Write the records out again, exactly as they stand below.

Provided data:
------------------------------------------------------------

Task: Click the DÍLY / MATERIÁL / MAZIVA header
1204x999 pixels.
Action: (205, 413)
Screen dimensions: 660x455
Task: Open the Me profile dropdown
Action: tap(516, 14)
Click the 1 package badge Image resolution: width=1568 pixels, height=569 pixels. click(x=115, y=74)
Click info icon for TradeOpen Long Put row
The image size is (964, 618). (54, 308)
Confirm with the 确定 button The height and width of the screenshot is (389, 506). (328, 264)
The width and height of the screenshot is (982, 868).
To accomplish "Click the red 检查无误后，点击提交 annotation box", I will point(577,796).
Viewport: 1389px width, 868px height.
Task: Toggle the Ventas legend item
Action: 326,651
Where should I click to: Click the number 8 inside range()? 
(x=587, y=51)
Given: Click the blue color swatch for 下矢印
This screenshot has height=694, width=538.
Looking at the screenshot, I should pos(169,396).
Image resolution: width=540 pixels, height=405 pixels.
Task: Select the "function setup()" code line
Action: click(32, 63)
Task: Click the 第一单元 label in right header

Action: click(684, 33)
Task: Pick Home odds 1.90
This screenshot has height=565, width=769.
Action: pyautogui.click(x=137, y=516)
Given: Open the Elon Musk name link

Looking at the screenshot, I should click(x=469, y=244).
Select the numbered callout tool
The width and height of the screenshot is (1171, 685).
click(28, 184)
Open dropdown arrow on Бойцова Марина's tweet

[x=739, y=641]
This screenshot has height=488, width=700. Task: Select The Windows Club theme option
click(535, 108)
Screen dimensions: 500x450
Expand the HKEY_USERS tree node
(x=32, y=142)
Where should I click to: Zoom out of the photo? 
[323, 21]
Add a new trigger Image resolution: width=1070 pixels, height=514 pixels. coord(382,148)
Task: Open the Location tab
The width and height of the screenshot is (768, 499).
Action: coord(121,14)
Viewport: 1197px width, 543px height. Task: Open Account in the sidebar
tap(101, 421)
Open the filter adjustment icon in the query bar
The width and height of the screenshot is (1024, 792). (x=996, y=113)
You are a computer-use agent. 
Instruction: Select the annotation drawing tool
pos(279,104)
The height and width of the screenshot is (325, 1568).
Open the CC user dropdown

------------------------------------------------------------

Solution to this problem:
Task: Click the DÍLY / MATERIÁL / MAZIVA header
1204x999 pixels.
Action: (205, 413)
Screen dimensions: 660x455
Task: Open the Me profile dropdown
Action: tap(516, 14)
Click the 1 package badge Image resolution: width=1568 pixels, height=569 pixels. click(x=115, y=74)
Click info icon for TradeOpen Long Put row
The image size is (964, 618). (54, 308)
Confirm with the 确定 button The height and width of the screenshot is (389, 506). (328, 264)
The width and height of the screenshot is (982, 868).
To accomplish "Click the red 检查无误后，点击提交 annotation box", I will point(577,796).
Viewport: 1389px width, 868px height.
Task: Toggle the Ventas legend item
Action: 326,651
Where should I click to: Click the number 8 inside range()? 
(x=587, y=51)
Given: Click the blue color swatch for 下矢印
This screenshot has height=694, width=538.
Looking at the screenshot, I should pos(169,396).
Image resolution: width=540 pixels, height=405 pixels.
Task: Select the "function setup()" code line
Action: click(32, 63)
Task: Click the 第一单元 label in right header

Action: click(684, 33)
Task: Pick Home odds 1.90
This screenshot has height=565, width=769.
Action: pyautogui.click(x=137, y=516)
Given: Open the Elon Musk name link

Looking at the screenshot, I should click(x=469, y=244).
Select the numbered callout tool
The width and height of the screenshot is (1171, 685).
click(28, 184)
Open dropdown arrow on Бойцова Марина's tweet

[x=739, y=641]
This screenshot has height=488, width=700. Task: Select The Windows Club theme option
click(535, 108)
Screen dimensions: 500x450
Expand the HKEY_USERS tree node
(x=32, y=142)
Where should I click to: Zoom out of the photo? 
[323, 21]
Add a new trigger Image resolution: width=1070 pixels, height=514 pixels. coord(382,148)
Task: Open the Location tab
The width and height of the screenshot is (768, 499).
Action: coord(121,14)
Viewport: 1197px width, 543px height. Task: Open Account in the sidebar
tap(101, 421)
Open the filter adjustment icon in the query bar
The width and height of the screenshot is (1024, 792). (x=996, y=113)
You are a computer-use agent. 
Instruction: Select the annotation drawing tool
pos(279,104)
The height and width of the screenshot is (325, 1568).
Open the CC user dropdown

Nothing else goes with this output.